Wieso ist das, was die Veranstalter zum Cybathlon 2016 schreiben dummblöd? (Technologieerklärung)

Auf einer Webseite des Cybathlon 2016 (ausführlicher Kommentar hier) schreiben die Veranstalter (Impressum: Prof. Dr. Robert Riener; Redaktion: Robinson Kundert) folgenden Textabschnitt:

  • “Von Captain Hook zu Iron Man? Begeben Sie sich in unserem Museum auf eine Reise von den Anfängen der Unterstützungstechnik bis hin zur Gegenwart. Erfahren Sie, wie sich Prothesen und Rollstühle in all den Jahren entwickelt und verbessert haben. PluSport zeigt Ihnen anhand einer einzigartigen Sammlung verschiedenster Exponate die enormen Veränderungen in diesem Bereich und begleitet Sie auf Ihrem Weg zur Zukunft, dem Cybathlon. Ihre Vielfalt widerspiegelt die historische und technologische Entwicklung diverser Hilfsmittel und Sportgeräte im Bereich Behinderung. Lassen Sie sich mit einer einmaligen Betreuung von paralympischen Athletinnen und Athleten durch das spannende Museum führen. Nutzen Sie die Gelegenheit Unbekanntes zu entdecken und lassen Sie sich begeistern.”

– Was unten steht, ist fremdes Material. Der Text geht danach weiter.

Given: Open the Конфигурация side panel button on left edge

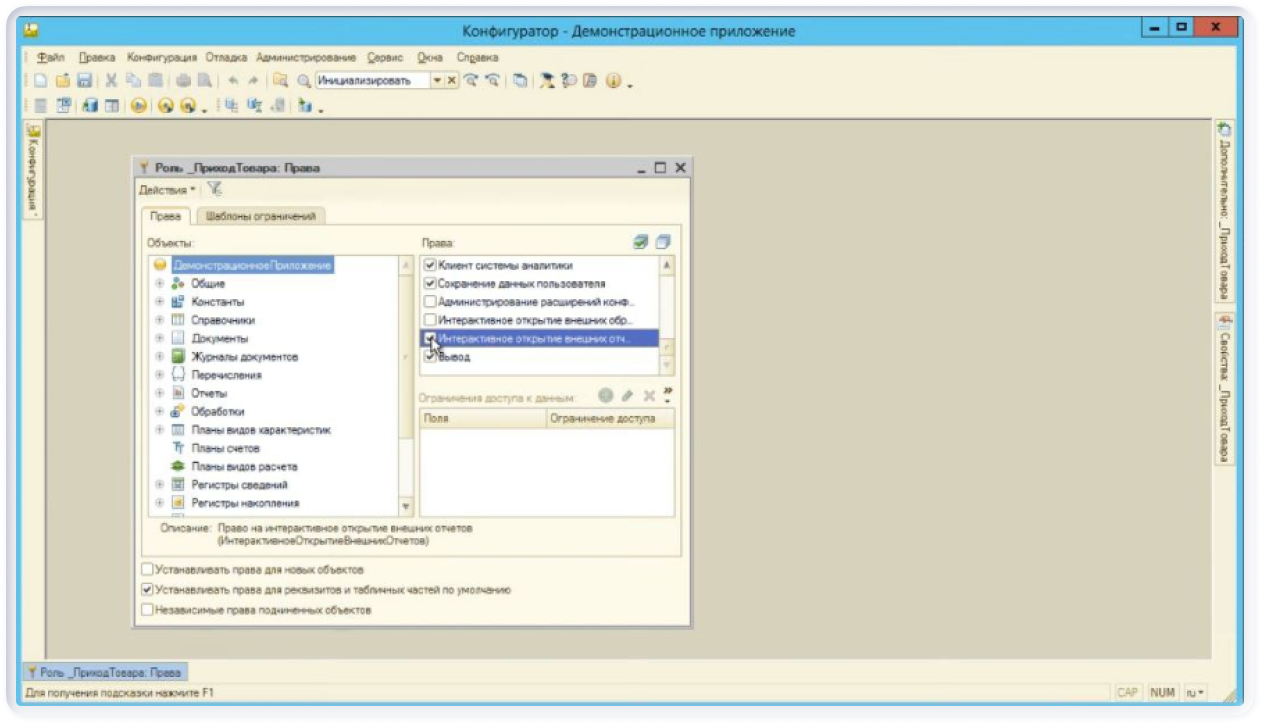Looking at the screenshot, I should [33, 168].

Da der Cybathlon nun nicht etwa dummblöd den üblichen Medienhypes hinterher rennen will, sondern den Anspruch einer technischen Hochschule gerecht werden will – oder lassen Sie uns wenigstens für einen Moment so tun, als ob die ETH eine technische Hochschule sei, was man angesichts des Cybathlonschlamassels schnell vergisst -, ist es umso adäquater, dieser Art Text eine angemessene Kritik angedeihen zu lassen.

“Von Captain Hook zu Iron Man?”

Captain Hook ist üblicherweise das Sinnbild, das von akademischen Forschern und Entwicklern in der Prothetik nutzloser Robotikhände dazu verwendet wird, um den Stellenwert von Hooks in der Prothetik schlechtzumachen. Dazu bedienen sie sich althergebrachter Angstsymbolik. Das Ergebnis der Weiterausbreitung derartiger Angstsymbolik ist, dass Hunderte von Armamputierten, die das nicht wissen, fälschlicherweise zur irrigen Ansicht gelangen, dass sie unmöglich eine funktionelle Prothese mit leichtem Gewicht, gut eingerichteter Kabelsteuerung und leichtem aber sehr funktionellem Hook tragen können – denn moderne Hooks sind den schweren und untauglichen “bionischen” Prothesen gerade im Alltag und bei der sehr wichtigen Haltungskorrektur besonders bei schwereren Arbeiten ohne jeden Vergleich mehr als massiv überlegen – was dann aber für sie üblicherweise ungünstige orthopädische und finanzielle Auswirkungen hat. Uns die Suppe einbrocken tun also Leute, die es besser wissen sollten – sofern sie, was leider gelegentlich bezweifelt werden darf, lesen können.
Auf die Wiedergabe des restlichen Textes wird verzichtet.